Design Accomplishments:

Smoothed out backend-frontend field mismatches that previously blocked development.

My UX solutions bought time for better design outcomes, allowing the team to weather engineering QA challenges downstream.

Successfully launched "File a Claim" flow, a critical epic that determined if users could get service or refunds.

Business Successes:

Built strong alignment between design, product, legal, and engineering in a highly fluid 0–1 environment.

Proved business value: Reguard was pre-launch valued at $300M with projected year-one revenue of $8M.

Helped keep the venture on track for a February 2023 regional launch, and nationwide rollout in June 2023.

Testimony

“Uba has consistently demonstrated excellence, innovation, and leadership throughout his tenure at NAX. In his role at NAX, Uba spearheaded the UX design for Reguard - our largest venture to date.

He was instrumental in ensuring the application’s user-friendliness and overall success. His comprehensive skills, spanning design QA, UX writing, and usability testing, were invaluable to Reguard and many other projects at NAX.

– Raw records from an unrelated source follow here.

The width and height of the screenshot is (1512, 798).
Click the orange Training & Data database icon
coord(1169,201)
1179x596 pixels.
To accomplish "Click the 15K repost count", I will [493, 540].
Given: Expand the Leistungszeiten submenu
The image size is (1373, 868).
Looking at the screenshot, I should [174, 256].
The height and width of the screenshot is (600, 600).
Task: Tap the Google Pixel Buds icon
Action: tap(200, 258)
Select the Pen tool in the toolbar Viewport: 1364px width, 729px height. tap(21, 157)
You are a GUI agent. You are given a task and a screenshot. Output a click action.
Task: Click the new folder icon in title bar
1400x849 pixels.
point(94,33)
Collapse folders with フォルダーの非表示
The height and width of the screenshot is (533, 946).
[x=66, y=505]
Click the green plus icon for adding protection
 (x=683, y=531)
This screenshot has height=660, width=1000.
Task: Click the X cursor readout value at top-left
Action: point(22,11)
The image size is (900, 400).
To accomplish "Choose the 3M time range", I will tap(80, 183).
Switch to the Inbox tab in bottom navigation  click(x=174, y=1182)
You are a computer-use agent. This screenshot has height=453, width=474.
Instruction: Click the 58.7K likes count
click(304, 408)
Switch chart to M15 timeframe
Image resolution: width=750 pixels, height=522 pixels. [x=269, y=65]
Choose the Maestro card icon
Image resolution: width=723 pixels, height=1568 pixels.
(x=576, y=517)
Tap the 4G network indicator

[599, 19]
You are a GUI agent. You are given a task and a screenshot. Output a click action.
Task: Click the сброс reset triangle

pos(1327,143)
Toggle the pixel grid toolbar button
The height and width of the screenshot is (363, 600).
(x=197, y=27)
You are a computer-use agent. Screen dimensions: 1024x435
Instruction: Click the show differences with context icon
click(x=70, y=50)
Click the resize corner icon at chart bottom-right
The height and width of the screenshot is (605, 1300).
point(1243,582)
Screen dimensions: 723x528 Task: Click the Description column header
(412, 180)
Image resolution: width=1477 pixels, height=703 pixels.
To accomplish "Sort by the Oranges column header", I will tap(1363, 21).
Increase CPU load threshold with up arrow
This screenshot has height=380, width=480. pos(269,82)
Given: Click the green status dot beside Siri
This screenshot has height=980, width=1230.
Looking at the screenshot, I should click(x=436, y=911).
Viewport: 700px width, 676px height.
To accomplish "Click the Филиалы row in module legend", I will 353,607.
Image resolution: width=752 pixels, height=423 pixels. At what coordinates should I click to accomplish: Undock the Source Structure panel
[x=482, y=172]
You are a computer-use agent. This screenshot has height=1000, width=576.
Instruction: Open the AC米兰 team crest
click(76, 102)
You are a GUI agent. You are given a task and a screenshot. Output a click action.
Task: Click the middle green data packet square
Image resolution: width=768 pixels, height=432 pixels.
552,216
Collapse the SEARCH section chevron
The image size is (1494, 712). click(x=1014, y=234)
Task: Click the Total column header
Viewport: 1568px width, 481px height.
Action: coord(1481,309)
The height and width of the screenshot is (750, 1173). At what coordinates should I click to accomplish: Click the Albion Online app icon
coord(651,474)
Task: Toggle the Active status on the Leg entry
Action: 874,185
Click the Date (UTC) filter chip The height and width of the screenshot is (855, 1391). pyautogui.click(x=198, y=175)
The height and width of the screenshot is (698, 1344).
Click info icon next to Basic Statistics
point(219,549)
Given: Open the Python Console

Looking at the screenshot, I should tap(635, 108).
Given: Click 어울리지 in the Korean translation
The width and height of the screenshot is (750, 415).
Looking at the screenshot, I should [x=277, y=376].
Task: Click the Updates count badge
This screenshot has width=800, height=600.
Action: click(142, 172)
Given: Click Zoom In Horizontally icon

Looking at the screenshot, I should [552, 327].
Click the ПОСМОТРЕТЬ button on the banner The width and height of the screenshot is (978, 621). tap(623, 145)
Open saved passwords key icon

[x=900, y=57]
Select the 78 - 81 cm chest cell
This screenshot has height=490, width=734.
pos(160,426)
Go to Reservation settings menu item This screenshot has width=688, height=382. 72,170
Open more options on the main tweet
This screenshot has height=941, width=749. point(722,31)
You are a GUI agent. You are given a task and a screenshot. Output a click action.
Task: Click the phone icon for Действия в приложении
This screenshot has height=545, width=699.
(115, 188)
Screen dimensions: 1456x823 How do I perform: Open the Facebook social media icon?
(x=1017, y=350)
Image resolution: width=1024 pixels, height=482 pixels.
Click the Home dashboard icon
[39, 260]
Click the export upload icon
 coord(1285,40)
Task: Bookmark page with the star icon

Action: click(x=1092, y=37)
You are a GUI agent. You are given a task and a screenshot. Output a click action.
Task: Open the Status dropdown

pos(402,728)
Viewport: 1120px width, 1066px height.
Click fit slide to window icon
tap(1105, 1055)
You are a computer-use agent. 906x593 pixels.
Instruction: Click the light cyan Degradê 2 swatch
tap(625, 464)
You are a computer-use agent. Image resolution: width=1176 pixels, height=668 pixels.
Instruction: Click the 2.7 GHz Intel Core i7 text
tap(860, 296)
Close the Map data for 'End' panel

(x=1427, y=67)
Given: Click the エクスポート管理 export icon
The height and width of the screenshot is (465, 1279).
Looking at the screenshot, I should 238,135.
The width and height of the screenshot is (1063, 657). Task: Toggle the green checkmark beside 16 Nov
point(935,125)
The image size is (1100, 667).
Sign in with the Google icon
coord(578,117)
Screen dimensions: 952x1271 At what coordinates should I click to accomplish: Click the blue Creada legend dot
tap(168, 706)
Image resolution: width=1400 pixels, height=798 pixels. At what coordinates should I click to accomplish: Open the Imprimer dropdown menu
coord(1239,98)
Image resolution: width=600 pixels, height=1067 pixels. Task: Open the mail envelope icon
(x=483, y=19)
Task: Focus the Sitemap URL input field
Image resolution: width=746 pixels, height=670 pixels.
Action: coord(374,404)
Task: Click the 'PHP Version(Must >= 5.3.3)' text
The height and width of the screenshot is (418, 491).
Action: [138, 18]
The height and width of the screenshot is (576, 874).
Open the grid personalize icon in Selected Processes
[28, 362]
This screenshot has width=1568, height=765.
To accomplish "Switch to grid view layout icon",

Beyond project-specific contributions, Uba is well versed in competitive analysis, user journey mapping, service blueprints, and information architecture. His work has optimized collaboration across our business, product, and engineering divisions.

However, what stands out most about Uba is his commendable ability to communicate effectively across various functions. He doesn’t just communicate well, he does so in a way that endears him to each function and pushes them towards the team’s goals. His engagements with business strategists, venture leads, and managing directors have ensured that our design initiatives align with our business goals.”

Wesley Walker,
Managing Director and Head of North America at NAX Group

Reflection

What I learned: The importance of proactively mapping backend-to-frontend data early in 0–1 product builds. Great UX is often about clarity, not complexity.

What I’d do differently: Push for more involvement in early design system governance to avoid siloed UI decisions that had to be later reworked.

This project reminded me that product design is often about building alignment before building screens.